Несколько минут в купе висела тишина, пока в голове юной ведьмы со скоростью света мелькали нужные для ответа слова.
– У меня есть некоторые соображения, – наконец произнесла Лиля. – Моя мать знала о подобных штуках, иначе у нее и не было бы вариантов как только умереть, потеряв дар. А вот на шабаш съедется толпа бездарностей, которые в лучшем случае наврут и поиздеваются. Зря вы туда едете. И вам очень повезло, что вы встретились со мной.
– Намекаешь, что способна на какую-то особенную магию, которой никто другой не знает? – прищурился Морок, но не мог скрыть, как сильно его зацепили ее слова, как он ухватился за них, будто утопающий за соломинку. – Или сама врешь мне, ведьма?
– Вообще-то, меня зовут Лиля, – пробормотала она.
Но Морок не обратил на это внимания и настойчиво повторил:
– Так что, врешь или правда? Сама же сказала, что бедствуешь, что в долгах по уши, выгоняют со съемного жилья.
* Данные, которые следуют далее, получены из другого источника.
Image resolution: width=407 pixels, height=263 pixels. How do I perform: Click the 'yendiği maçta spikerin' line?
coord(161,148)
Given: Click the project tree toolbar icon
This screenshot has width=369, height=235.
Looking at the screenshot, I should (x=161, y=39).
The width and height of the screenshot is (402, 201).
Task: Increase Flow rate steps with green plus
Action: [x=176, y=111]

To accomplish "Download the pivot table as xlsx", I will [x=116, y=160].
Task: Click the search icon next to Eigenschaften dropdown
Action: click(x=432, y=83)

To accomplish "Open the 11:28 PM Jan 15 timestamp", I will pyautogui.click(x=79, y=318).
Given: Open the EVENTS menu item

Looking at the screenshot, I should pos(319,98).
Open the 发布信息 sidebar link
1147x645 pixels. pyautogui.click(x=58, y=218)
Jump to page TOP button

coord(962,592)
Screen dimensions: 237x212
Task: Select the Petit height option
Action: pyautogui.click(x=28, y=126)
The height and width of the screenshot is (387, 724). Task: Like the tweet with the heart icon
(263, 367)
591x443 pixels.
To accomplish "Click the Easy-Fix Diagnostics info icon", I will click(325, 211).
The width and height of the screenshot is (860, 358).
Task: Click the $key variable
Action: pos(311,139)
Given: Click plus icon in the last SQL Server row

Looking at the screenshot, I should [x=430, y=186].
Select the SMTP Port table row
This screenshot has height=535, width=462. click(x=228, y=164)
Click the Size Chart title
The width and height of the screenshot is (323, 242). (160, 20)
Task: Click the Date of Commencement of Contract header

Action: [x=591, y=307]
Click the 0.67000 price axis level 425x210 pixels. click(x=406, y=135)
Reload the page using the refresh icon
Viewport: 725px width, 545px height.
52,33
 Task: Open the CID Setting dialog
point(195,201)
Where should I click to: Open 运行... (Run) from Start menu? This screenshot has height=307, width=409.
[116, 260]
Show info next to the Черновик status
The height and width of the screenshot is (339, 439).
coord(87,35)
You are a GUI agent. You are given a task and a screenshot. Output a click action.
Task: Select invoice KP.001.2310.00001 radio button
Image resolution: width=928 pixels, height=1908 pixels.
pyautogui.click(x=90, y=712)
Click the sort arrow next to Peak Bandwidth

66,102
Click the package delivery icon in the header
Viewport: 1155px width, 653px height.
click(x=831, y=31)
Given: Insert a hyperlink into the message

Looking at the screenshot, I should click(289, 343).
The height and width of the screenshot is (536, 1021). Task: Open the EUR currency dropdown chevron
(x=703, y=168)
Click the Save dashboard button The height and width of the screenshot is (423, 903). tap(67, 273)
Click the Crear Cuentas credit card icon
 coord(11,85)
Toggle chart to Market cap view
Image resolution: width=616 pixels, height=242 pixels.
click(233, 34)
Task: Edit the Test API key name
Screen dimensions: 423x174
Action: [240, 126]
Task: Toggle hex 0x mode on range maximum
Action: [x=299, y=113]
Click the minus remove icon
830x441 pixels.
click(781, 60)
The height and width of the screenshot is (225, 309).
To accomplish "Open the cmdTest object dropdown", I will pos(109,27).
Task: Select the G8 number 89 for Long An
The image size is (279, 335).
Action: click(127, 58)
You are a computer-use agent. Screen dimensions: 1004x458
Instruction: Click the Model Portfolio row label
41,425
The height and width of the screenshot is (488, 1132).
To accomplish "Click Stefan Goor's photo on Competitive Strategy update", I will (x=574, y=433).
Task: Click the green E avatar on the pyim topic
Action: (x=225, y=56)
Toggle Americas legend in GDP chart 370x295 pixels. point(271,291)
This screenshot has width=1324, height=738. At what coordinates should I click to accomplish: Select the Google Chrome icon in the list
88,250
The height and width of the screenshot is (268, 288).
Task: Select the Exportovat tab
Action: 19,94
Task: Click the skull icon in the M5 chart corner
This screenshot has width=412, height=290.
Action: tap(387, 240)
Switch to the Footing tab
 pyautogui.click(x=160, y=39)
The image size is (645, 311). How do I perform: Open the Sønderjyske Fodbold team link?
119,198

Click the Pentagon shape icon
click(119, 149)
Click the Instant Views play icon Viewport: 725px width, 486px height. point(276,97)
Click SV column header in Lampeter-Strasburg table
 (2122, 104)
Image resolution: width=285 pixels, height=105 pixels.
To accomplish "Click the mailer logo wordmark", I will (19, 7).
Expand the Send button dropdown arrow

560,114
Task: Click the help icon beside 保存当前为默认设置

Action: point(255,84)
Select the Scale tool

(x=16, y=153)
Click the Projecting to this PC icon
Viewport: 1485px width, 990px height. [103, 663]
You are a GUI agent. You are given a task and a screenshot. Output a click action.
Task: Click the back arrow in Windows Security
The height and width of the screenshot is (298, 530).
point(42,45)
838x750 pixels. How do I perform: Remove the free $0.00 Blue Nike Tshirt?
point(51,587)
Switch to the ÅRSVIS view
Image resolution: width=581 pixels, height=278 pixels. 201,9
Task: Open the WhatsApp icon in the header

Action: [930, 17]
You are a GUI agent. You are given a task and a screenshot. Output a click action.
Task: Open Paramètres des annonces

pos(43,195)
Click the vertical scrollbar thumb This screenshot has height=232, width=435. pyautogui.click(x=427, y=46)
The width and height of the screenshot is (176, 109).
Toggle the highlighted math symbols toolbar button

Если бы ты действительно помогла, то все это – твое.
Он протянул руку, шевельнул пальцами, и Лиля задохнулась от неожиданности, увидав, как сыплются из них золотые перстни, серьги, да и просто деньги: купюры толстыми пачками поперек себя шире.
– Тролльское колдовство исчезнет через лунный месяц, – прошептала она, сразу прикинув, что на полу купе валяется целое состояние.
– Тролльское исчезло бы, да. Не тупи, ведьма, ты не с простым троллем в поезде оказалась. Бери, сколько унесешь, а в обмен… то, что ты сможешь сделать ради ее спасения. Реши мою проблему.
Лиля пристально вглядывалась в лицо Морока, снова гадая, уж не издевается ли над ней сидящий напротив враг.
Хотя на издевку это было не очень-то похоже – измученный вид, чуть замедленная речь и нарушенная координация движений. Все говорило о том, что и высшие силы тайного мира могут дойти до отчаяния, до края.
Заметив озадаченное выражение лица ведьмы, Егор невесело усмехнулся:
– Если тебе слабо провернуть такое, я тебя отпущу и не обижу. А если попытаешься помочь, разбогатеешь. Так что, по рукам?
И парень протянул ей загорелую обветренную ладонь.
– Сделка будет выполнена, Морок, я решу вашу проблему.
Лиля с улыбкой коснулась жестких пальцев и тут же отдернула собственные.
– А салфеткой руки вытирать держатели тайного мира не привыкли? – вдруг рассмеялась она. – И кстати, неправда, что курица была такая уж невкусная, потому что вы съели ее вместе с костями!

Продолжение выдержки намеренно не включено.